Saturday 12 September 2009

Rounds

According to drinkaware, one in four adults in England is a “hazardous” drinker. (This is, apparently, a rather more technical, and troubling, categorisation than ‘happy drunk’ or ‘angry drunk’). The government is regularly contemplating ways to curb drinking, from increasing the tax on a pint through to boring the public out of a desire to drink by education campaigns. In recent times, I have become something of a drinking expert (for research purposes only, of course) and have uncovered a hard truth: none of this will make a difference to the nation’s drinking problem. The real issue at the core of binge drinking is simple: rounds. Until we dismantle the seemingly ingrained culture in England of buying rounds at the pub, one in four adults will remain a hazardous drinker. And, indeed, I will be one of them.

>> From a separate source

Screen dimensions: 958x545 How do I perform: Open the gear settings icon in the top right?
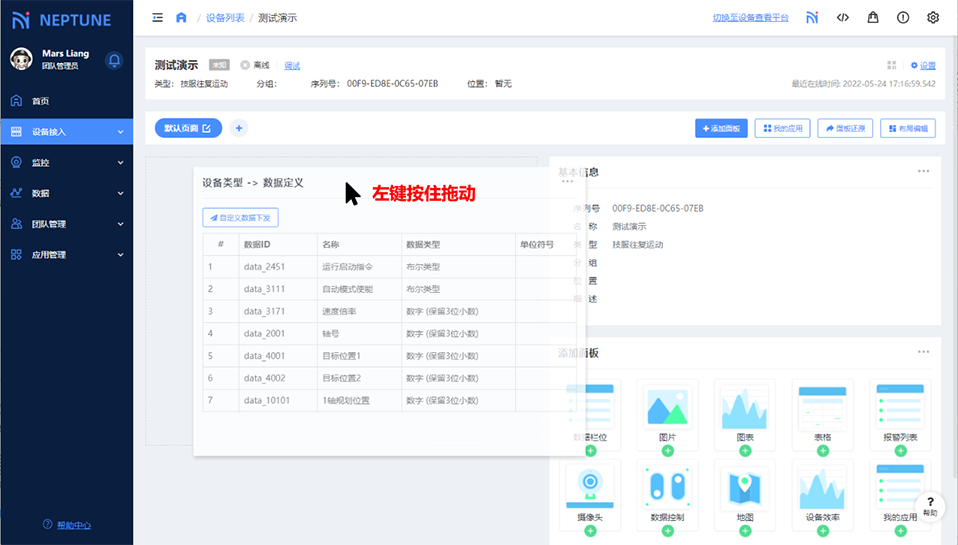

Perhaps Australians are, by nature, a bit less organised and haphazard with their drinking. It is usual to buy your friends a drink and return the favour but, at least amongst my circle, there wasn’t a rigid approach to buying rounds for the group. This is in stark contrast to England. In England, everyone takes a turn buying a round for the group. And everyone keeps a close eye on whose round it is. If someone foolishly tries to depart the pub for the evening without taking their turn to purchase a round, there will be a few raised eyebrows or a pointed “on your way to the bar for your round, can you get me a …”

The system of rounds works quite well if there are only a couple of you: everyone has a drink, everyone buys a drink, and everyone goes home feeling jolly. However, when it’s a regular post-work drinks get-together, involving ten or so of you, the evening gets messy.

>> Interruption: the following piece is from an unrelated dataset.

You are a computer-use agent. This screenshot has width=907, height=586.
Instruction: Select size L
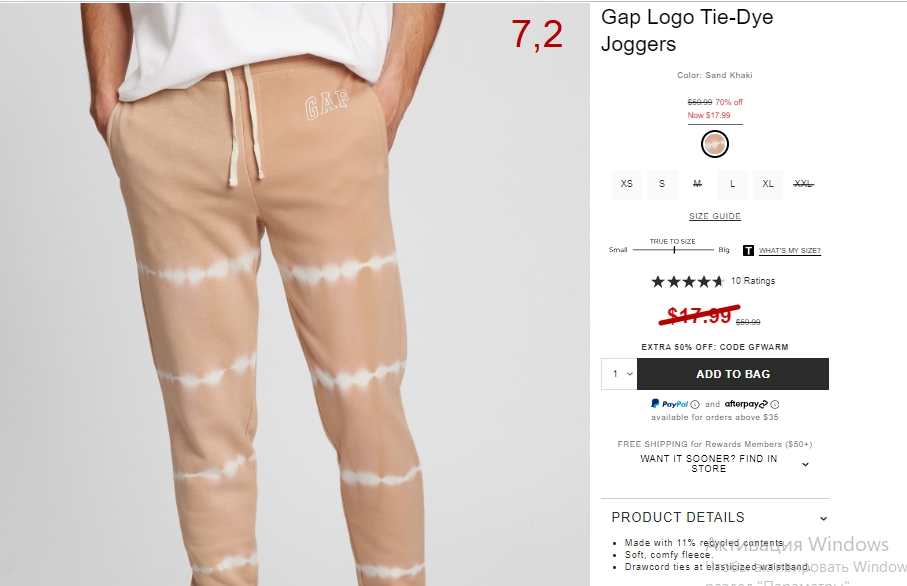[x=732, y=184]
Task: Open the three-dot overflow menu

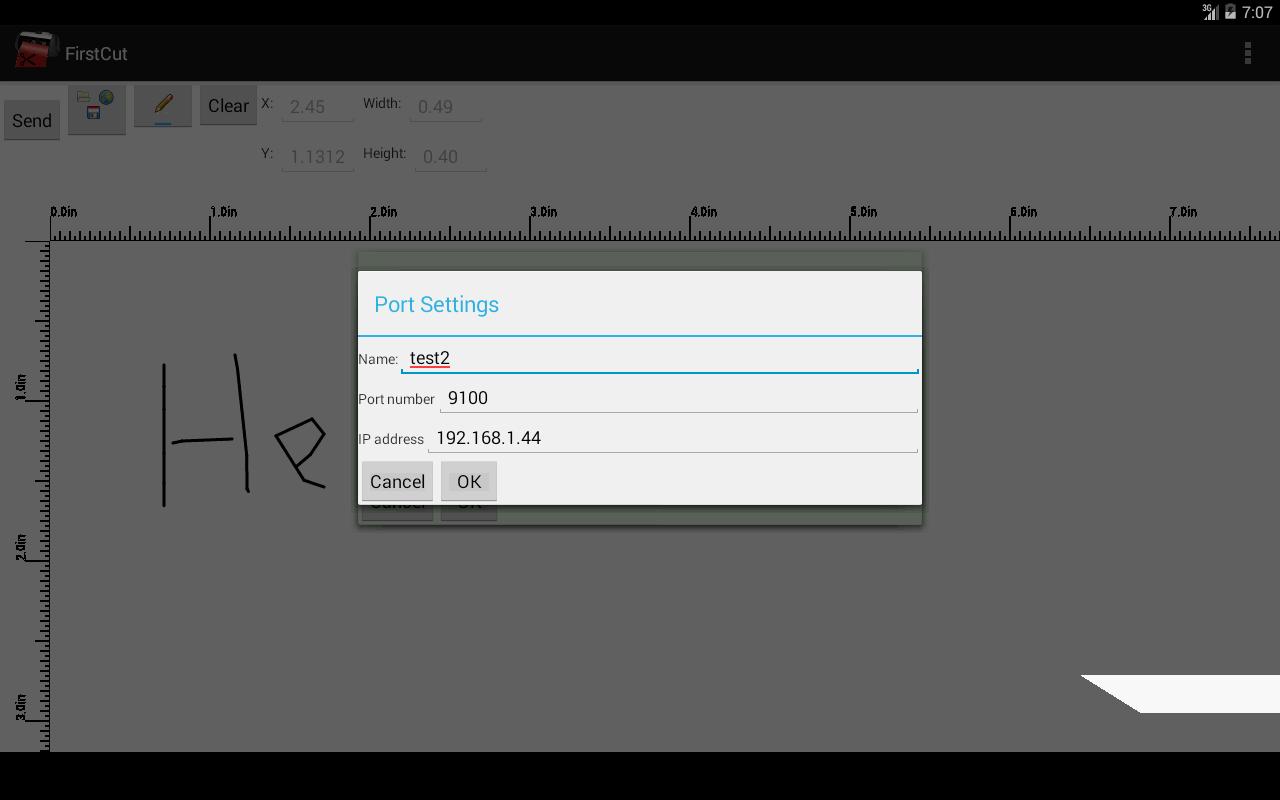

Being a petite 5ft 2 (and so having a proportionately petite liver), I’ve tried to escape from the rounds. I’ve tried to bow out at the first drink, insisting “I’m only having one tonight” and have bought my own. But it just doesn’t work. I might escape at the first drink, but before I’ve finished it someone will notice what I’m drinking and I’ll find another glass of the same thrust into my hand. And that’s it, I’m caught in the round. And once you’re in the round, there’s no escaping. No matter how many advertisements I see, telling me about the damage occurring to my liver, and no matter how expensive the pints become, the fear of raised eyebrows is going to mean I’m beholden to the round.

In short: it’s not me. I do not have an alcohol problem. I’m just a victim of English culture.